Set tasks:
a) Answer these questions about the reflection on renewal, using its own wording:
(i) What losses does the reflection name as the first form the death of dreams may take?
(ii) Over how many years does the reflection picture people looking back?
(iii) What does the speaker call the central belief in Christianity?
b) Update the reflection on renewal by writing out everything from "More often than" down to "was, I protested." with "weariness" in place of "malaise".

___ Text extract

Of course death is not only about the loss of life. People in our world daily face the death of their dreams. It may take the form of the loss of a home or career. It may come as a divorce or a debilitating illness or injury. Suddenly, without warning, the world we thought we knew turns on us and we are laid bare with distress.
But God has unleashed a powerful principle of renewal in our world. God can take what is dead and breathe new life into it. He can take shattered dreams and lost hopes and make them alive again. We can experience resurrection in our hearts and in our minds as God works with us to creatively find ways around and through our disappointments. Just when we think the world has ended, God makes a new world. And this is the day the Lord has made where that sort of renewal of life can happen -- let us rejoice in it and be glad.
More often than not, it is the daily grind that robs us of our joy, fills us with boredom, and tempts us to apathy. It is the mind-numbing routines that mark our days and sap our energy that we come to resent. Without any specific event, no particular tragedy, we yet find ourselves grieving a life that is not snatched away, but rather slips away. We stand looking back over 20, 30, or 50 years and wonder where the time went.
But there is a cure for this malaise. It is the recognition that God has chosen to infuse life with a constant source of newness. We can, if we choose to, live in the light of a new day every day. And this is that day that the Lord has made for us to live in. Today, let us rejoice in it and be glad.
My discussion with my music teacher had turned to religion, and being the 1970s sort of high school student that I was, I protested.
"No," I said to his shock, "the central belief in Christianity is the resurrection of Jesus. It's Easter, not Christmas. The important thing is not how he was born, but that he is still alive."

______
___ Dataset entries

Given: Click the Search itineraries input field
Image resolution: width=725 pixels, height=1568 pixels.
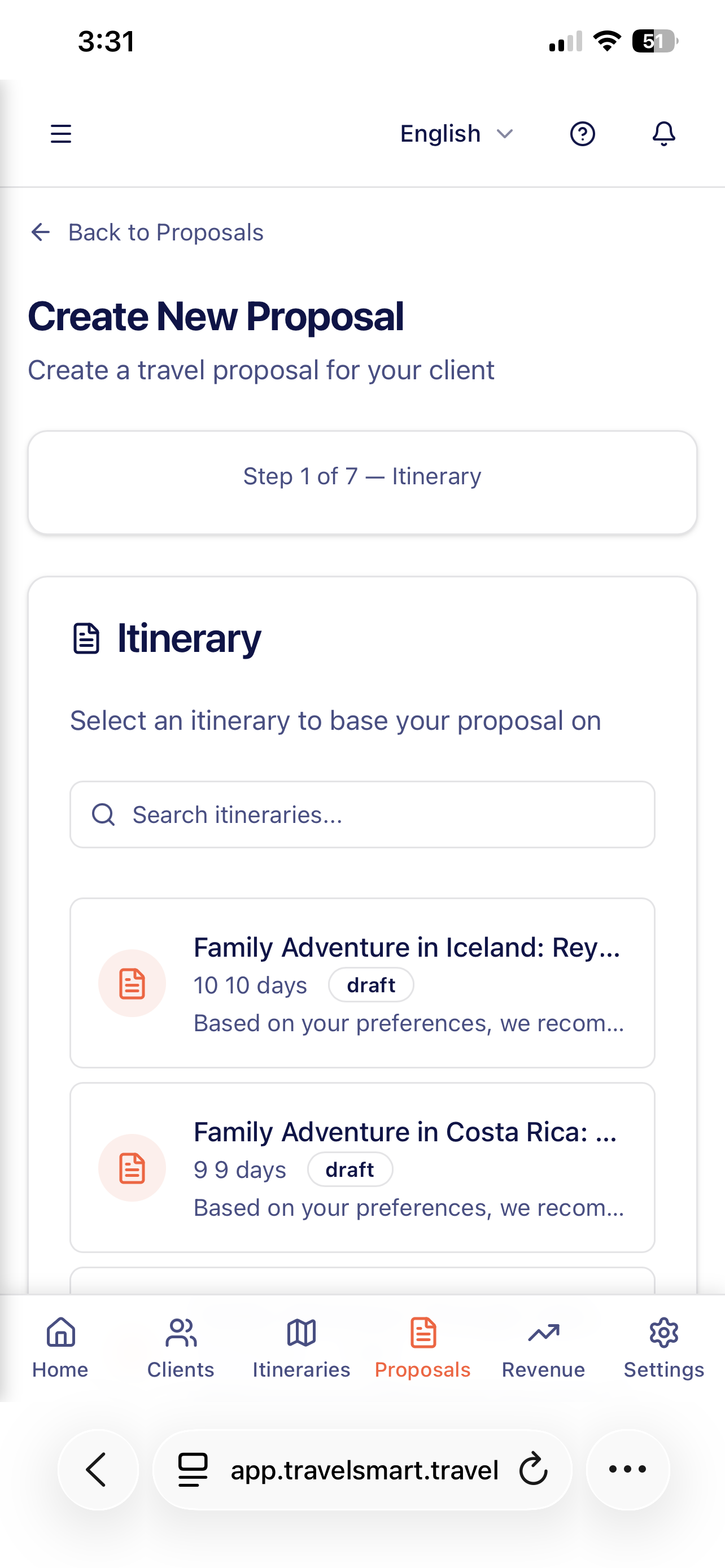Looking at the screenshot, I should tap(362, 814).
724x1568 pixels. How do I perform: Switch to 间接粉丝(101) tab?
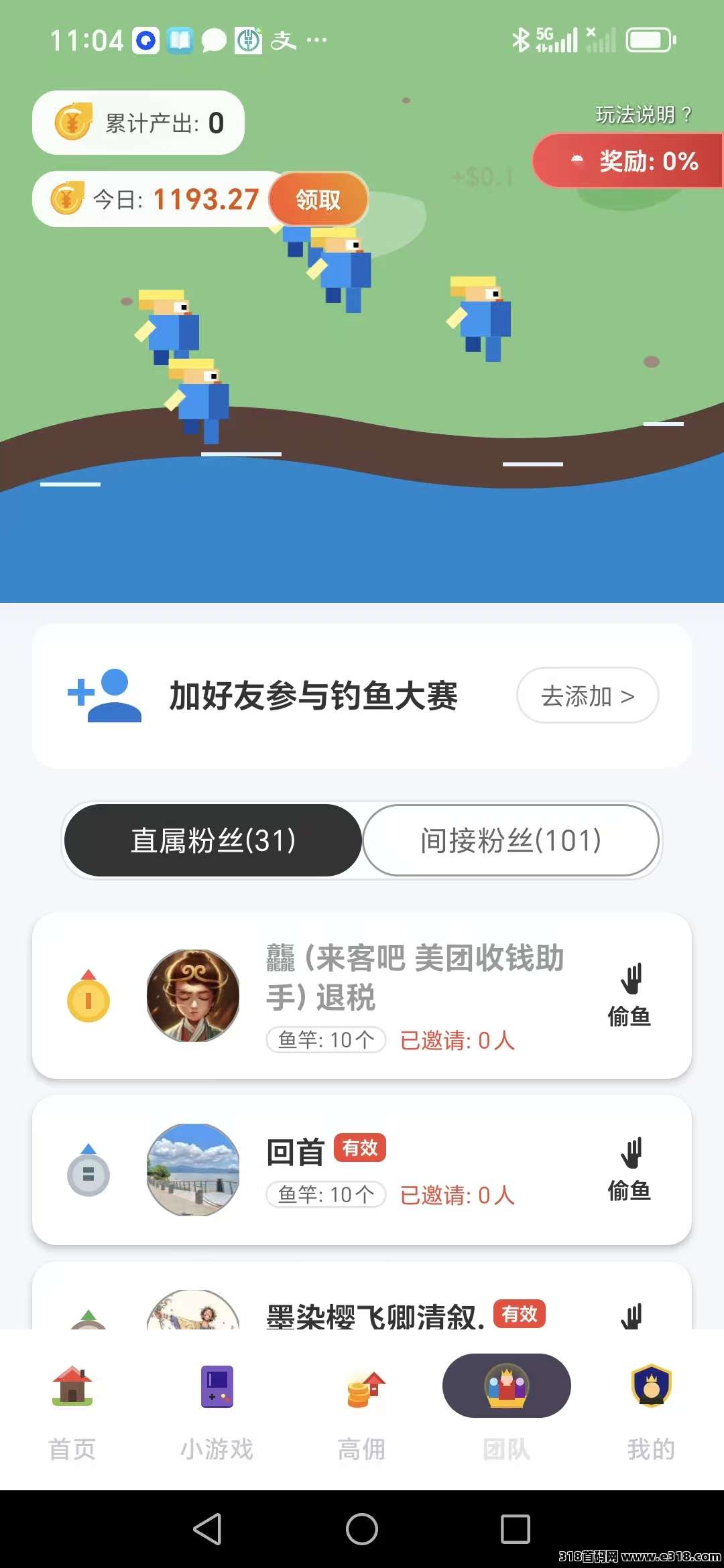click(x=511, y=840)
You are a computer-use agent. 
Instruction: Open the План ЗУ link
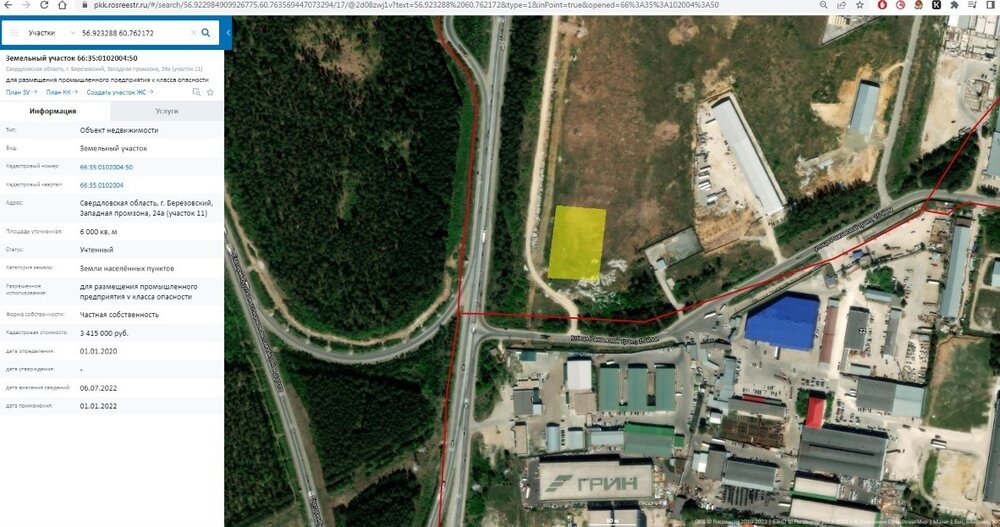(20, 92)
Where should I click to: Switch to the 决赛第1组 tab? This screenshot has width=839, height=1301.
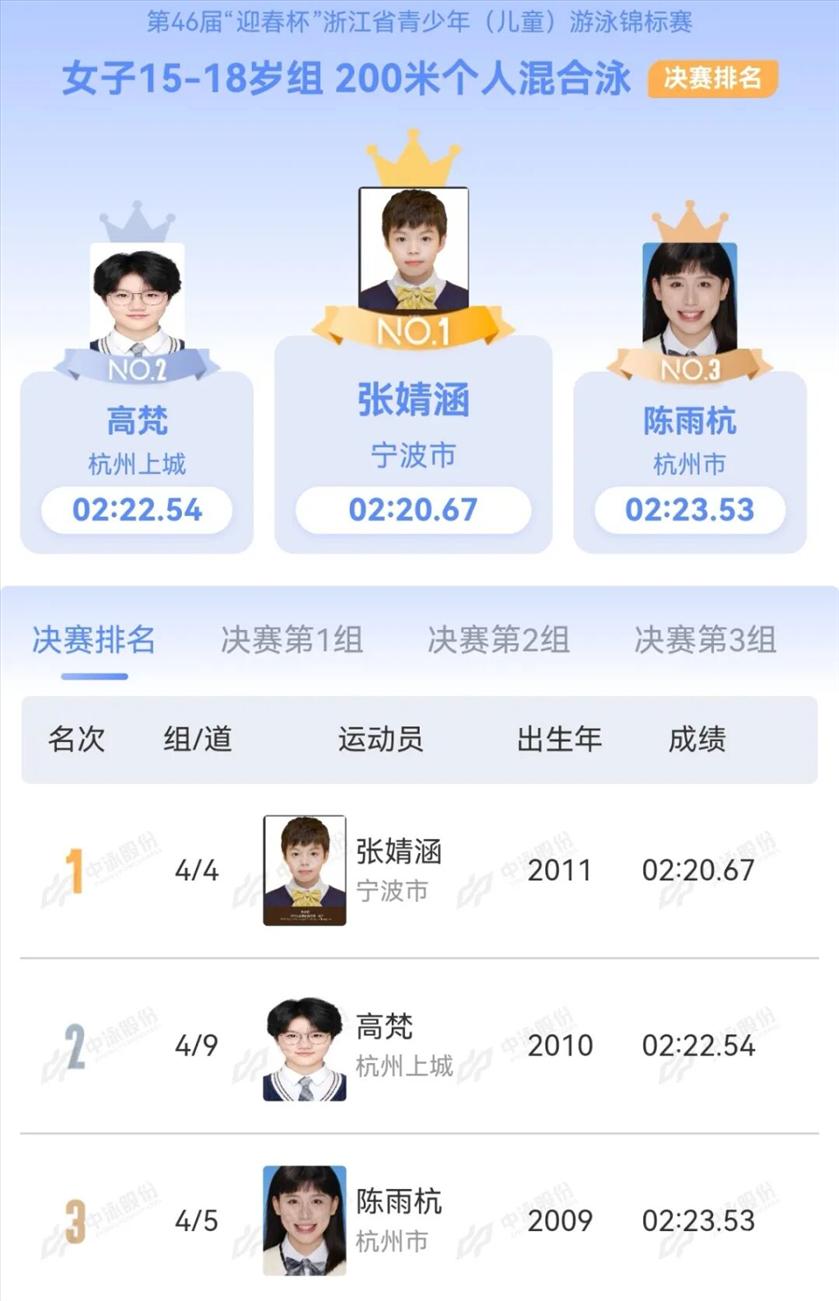coord(291,640)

______

Worked answers:
a)
(i) The loss of a home or career.
(ii) 20, 30, or 50 years.
(iii) The resurrection of Jesus.

b)
More often than not, it is the daily grind that robs us of our joy, fills us with boredom, and tempts us to apathy. It is the mind-numbing routines that mark our days and sap our energy that we come to resent. Without any specific event, no particular tragedy, we yet find ourselves grieving a life that is not snatched away, but rather slips away. We stand looking back over 20, 30, or 50 years and wonder where the time went.
But there is a cure for this weariness. It is the recognition that God has chosen to infuse life with a constant source of newness. We can, if we choose to, live in the light of a new day every day. And this is that day that the Lord has made for us to live in. Today, let us rejoice in it and be glad.
My discussion with my music teacher had turned to religion, and being the 1970s sort of high school student that I was, I protested.